Multiphysics insights into CsPbI3 perovskite photovoltaics under proton irradiation

We explore the dynamic interaction between proton beams and perovskite solar cells (PSCs), investigating their radiation resistance for space applications. The study starts with the fitting of SCAPS-1D simulation data against experimentally fabricated CsPbI3-based PSCs under AM1.5 light. We systematically optimized the PSC structure by varying the CsPbI3 film's thickness, bandgap, bulk defect concentration, and operating temperature. These optimizations led to an improved efficiency from 18.21 % to 19.69 % under AM0 space illumination.
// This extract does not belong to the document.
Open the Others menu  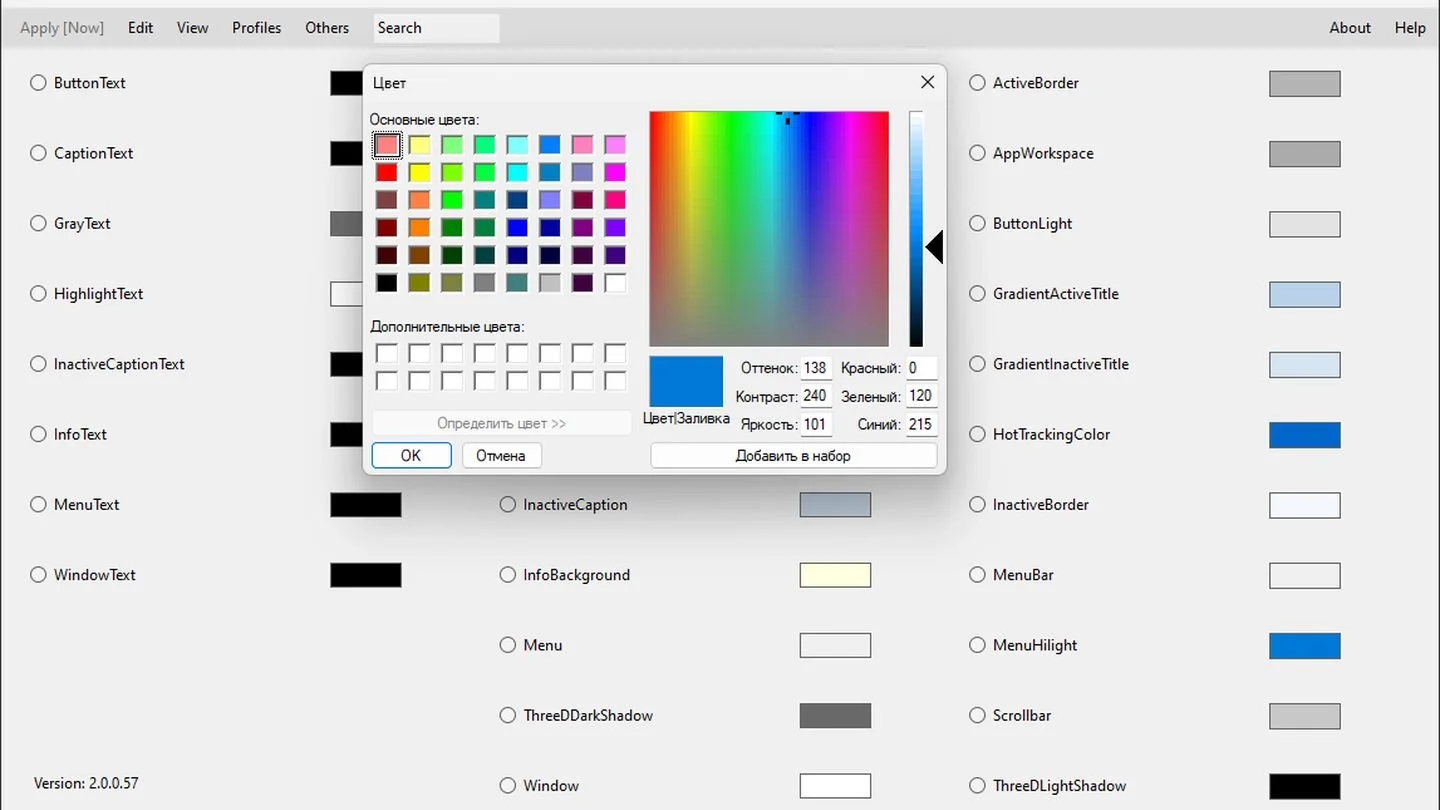(327, 28)
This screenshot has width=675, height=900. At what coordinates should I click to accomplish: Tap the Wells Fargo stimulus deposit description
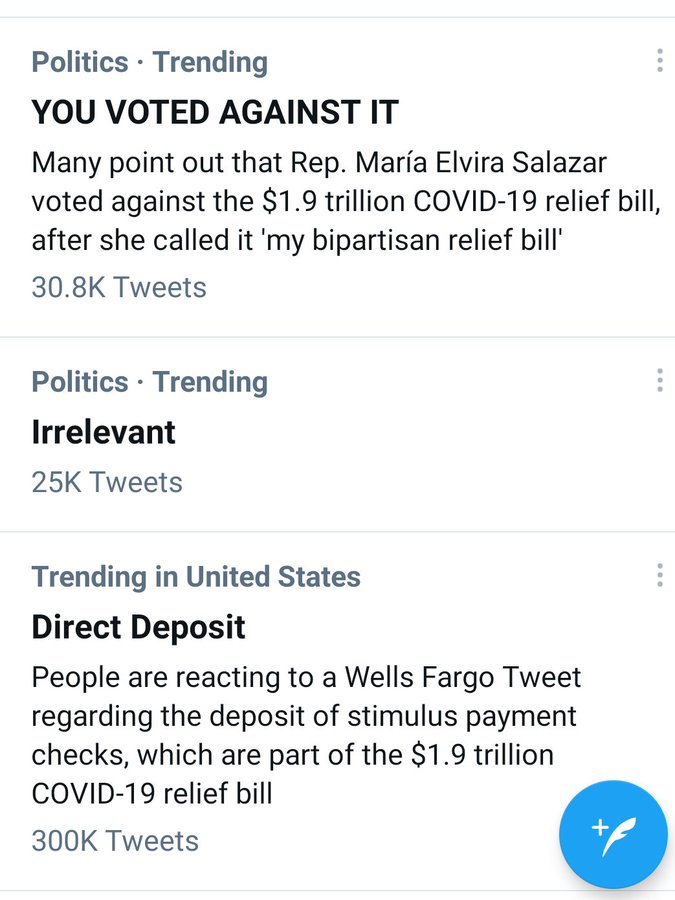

Furthermore, complementary SRIM/TRIM calculations demonstrate that low-energy protons (0.05–0.1 MeV) are extensively confined within the perovskite. Such confinement the likelihood of trap-assisted recombination and reduces charge extraction efficiency. Higher-energy protons (0.5–1 MeV) proceed further into the PSC stack and deliver less damage to the perovskite but have potential long-term effects on interfaces. Using TALYS 2.0 software, we demonstrate that many stable and radioactive nuclides were created from this irradiation, but the level of activity was minimal and poses negligible effect. This integrated multiphysics framework offers a reliable methodology for designing radiation-tolerant PSCs, supporting their deployment in space-based photovoltaic (PV) systems.